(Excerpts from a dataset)
Content starts

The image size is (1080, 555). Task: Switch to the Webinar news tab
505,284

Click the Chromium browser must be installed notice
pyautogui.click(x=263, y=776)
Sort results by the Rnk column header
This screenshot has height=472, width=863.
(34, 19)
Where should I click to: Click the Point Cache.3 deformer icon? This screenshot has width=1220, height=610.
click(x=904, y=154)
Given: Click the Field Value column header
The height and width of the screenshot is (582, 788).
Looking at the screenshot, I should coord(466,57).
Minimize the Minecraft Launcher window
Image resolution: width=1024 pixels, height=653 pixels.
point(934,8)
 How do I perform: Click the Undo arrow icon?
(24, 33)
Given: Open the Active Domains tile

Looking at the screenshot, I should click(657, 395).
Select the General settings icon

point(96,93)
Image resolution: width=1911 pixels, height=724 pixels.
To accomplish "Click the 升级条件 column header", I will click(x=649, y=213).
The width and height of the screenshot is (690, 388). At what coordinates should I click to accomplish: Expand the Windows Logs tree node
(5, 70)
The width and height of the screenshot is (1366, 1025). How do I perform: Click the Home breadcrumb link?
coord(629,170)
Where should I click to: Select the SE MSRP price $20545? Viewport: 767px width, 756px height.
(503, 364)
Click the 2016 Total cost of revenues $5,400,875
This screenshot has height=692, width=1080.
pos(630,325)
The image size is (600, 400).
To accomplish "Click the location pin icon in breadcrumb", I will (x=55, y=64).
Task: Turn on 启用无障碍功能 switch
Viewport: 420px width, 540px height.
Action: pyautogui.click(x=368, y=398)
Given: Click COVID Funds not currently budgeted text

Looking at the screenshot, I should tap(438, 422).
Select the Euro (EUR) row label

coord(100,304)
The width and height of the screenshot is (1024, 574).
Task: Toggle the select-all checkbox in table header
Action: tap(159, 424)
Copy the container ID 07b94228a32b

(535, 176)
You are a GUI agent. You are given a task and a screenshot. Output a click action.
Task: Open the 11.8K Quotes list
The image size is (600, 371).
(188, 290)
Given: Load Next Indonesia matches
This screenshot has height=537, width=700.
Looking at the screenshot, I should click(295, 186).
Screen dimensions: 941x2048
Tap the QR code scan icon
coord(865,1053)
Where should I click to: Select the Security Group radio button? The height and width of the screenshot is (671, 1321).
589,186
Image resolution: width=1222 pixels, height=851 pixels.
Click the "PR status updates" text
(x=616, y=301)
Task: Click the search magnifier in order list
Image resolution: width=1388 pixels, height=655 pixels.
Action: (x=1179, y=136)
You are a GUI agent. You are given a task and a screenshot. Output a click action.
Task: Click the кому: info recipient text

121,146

Content ends

▶ WHAT IS BEING ASKED:
Your output should consist only of the lines from the one containing "Image resolution: width=1388" to the end of the records above, each retyped exactly.

▶ EXERCISE SOLUTION:
Image resolution: width=1388 pixels, height=655 pixels.
Action: (x=1179, y=136)
You are a GUI agent. You are given a task and a screenshot. Output a click action.
Task: Click the кому: info recipient text

121,146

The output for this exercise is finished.